Irving's own eyes remain large and wet themselves as they stare into Jack's, and he nods slowly. Yes, he knows. Maybe he's never acknowledged it in those terms even to himself before now, but if he believed anything else, would he even still be here? Could he have fallen in love with anyone he felt was not, in some way, saving him from something, rather than dragging him down into further doom and ruin?

No, he doesn't think so. Their differences are what they are, and there will probably always be differences there which threaten but (hopefully) still fail to come between them, but despite whatever concerns Jopson may harbor, Irving's fears about corruption and the state of his soul were never really about Jack in specific.
]

I don't want to hurt you either. O-or seem... ungrateful for what you've done for me. You know that I am grateful. I know how much you care for me.

[ The faint shadows cast by Jack across his face make Irving's eyes seem a washed out grey, like their combined pain has somehow drained all the color from them. He squeezes Jack's hand, barely blinking. ]

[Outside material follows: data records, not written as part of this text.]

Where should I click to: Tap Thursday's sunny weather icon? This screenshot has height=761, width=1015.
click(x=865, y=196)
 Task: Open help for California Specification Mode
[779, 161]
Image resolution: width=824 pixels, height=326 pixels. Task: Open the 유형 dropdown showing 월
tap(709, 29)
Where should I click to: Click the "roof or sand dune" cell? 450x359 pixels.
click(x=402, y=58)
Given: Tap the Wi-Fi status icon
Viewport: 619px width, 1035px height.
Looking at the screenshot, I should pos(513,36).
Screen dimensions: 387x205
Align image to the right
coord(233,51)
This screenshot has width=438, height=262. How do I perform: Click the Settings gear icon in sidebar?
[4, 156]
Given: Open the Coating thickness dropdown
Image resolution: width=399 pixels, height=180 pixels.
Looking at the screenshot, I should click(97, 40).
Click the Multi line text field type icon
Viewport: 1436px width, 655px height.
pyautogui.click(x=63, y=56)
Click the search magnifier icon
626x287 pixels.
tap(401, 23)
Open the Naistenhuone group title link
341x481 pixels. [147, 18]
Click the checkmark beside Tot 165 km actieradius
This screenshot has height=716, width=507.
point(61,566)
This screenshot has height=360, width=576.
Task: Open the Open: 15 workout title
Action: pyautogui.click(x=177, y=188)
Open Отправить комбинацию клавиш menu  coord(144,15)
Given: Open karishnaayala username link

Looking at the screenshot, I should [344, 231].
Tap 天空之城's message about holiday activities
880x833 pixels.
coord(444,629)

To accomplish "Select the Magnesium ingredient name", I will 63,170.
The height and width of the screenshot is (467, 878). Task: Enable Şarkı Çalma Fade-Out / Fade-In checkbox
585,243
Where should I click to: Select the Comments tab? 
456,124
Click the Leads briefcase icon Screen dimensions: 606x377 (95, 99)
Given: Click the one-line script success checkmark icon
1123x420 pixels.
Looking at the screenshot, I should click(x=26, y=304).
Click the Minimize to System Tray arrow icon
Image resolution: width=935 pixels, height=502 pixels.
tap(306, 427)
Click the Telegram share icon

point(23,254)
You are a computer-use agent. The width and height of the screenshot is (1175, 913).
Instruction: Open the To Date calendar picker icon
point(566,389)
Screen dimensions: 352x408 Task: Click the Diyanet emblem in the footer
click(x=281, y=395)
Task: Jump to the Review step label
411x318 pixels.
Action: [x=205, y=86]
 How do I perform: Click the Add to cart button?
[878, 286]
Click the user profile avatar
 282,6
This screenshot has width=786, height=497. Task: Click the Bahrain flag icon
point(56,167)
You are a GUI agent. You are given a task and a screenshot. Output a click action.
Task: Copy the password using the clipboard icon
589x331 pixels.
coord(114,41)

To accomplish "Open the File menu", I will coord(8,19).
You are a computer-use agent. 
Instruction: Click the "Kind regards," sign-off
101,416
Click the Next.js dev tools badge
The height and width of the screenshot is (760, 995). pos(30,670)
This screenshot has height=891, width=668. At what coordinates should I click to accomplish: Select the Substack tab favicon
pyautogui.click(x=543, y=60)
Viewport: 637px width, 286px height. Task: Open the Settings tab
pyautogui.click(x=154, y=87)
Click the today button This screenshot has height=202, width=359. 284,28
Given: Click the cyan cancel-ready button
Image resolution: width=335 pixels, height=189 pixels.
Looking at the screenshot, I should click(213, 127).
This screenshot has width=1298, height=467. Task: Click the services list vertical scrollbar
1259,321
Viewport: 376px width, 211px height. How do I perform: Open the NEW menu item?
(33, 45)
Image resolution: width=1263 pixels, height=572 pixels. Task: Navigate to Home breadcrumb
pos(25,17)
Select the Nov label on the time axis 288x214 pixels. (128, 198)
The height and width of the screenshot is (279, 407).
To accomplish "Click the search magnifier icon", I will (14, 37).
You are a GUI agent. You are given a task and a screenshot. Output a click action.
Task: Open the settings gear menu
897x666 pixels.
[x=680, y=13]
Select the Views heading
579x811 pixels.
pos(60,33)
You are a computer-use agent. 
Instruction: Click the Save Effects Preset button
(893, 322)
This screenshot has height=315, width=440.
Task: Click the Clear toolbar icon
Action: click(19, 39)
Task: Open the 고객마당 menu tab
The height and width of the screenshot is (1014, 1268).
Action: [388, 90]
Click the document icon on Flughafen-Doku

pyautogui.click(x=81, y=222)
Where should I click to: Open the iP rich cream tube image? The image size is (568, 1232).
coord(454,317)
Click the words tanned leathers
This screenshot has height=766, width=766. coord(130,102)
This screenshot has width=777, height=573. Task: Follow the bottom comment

And I don't think that you're beneath me, either. However much I may still struggle with your... with... all the piracy, it's not that I look down on you or your reasons for it. But you know it's complicated for me, Jack. Just like I know how my Royal Navy career has been complicated, for you and... me both.

[ His gaze lowers slowly, dropping towards the floor. ]

I know your flag is important to you, I don't mean to disrespect that. I just thought ours should somehow... be meaningful to both of us. Represent the both of us.